Agriculture, Economic Development and Tourism
- (a) What preparations have been undertaken by the Department and its entities to ready the province for the 2025/26 peak tourism season and (b) which public or private partners are involved in these preparations;
- (a) what support, if any, is being provided to tourism businesses and operators ahead of the season and (b) how many firms or SMMEs are expected to benefit from this support;
- (a) what collaboration has taken place with the SAPS, municipalities or other depart-ments to strengthen tourism safety and visitor management and (b) what specific initiatives are being implemented under this collaboration;
- (a) what is his Department’s forecast for total tourist arrivals to the province for the period December 2025 to January 2026 and (b) what estimated (i) economic con-tribution and (ii) employment impact are projected for this period;
- (a) what were the key lessons or outcomes from the previous summer season that have informed this year’s readiness planning and (b) how are these lessons being incorporated into current implementation strategies?

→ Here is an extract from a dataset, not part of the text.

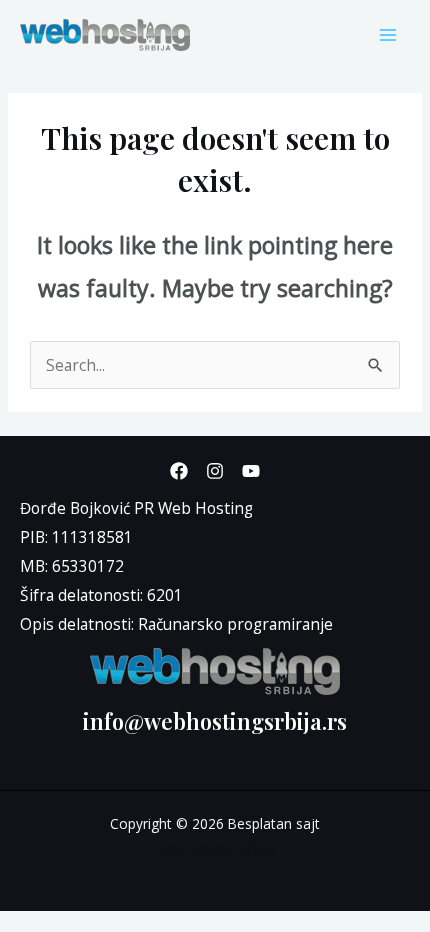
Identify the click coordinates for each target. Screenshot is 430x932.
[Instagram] (215, 471)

- (a) Preparations include convening the bi-annual Provincial Tourism Safety Forum, hosting a workshop on illegal guiding, distributing safety tips, hosting a season readiness media briefing, assisting the Department of Tourism with the recruitment of Tourism Monitors and supporting the City of Cape Town to deploy a special Tourist and Visitor Safety Unit at high-volume attractions with extended deployment shifts. Various training initiatives have also been implemented and the Department continues to provide a reactive response service to tourists in distress; and
(b) law enforcement agencies including SAPS and the City’s law enforcement, provincial emergency services and disaster management, stakeholders such as SANParks, V&A Waterfront, CapeNature, non-profit organisatons such as NSRI, WSAR and Lifesaving South Africa, and various industry bodies such as SATSA, FEDHASA, the Concierge Forum, Cape Tourist Guides Association and the SA Adventure Industry Association. In addition, district and local municipalities and tourism offices also participate in these platforms.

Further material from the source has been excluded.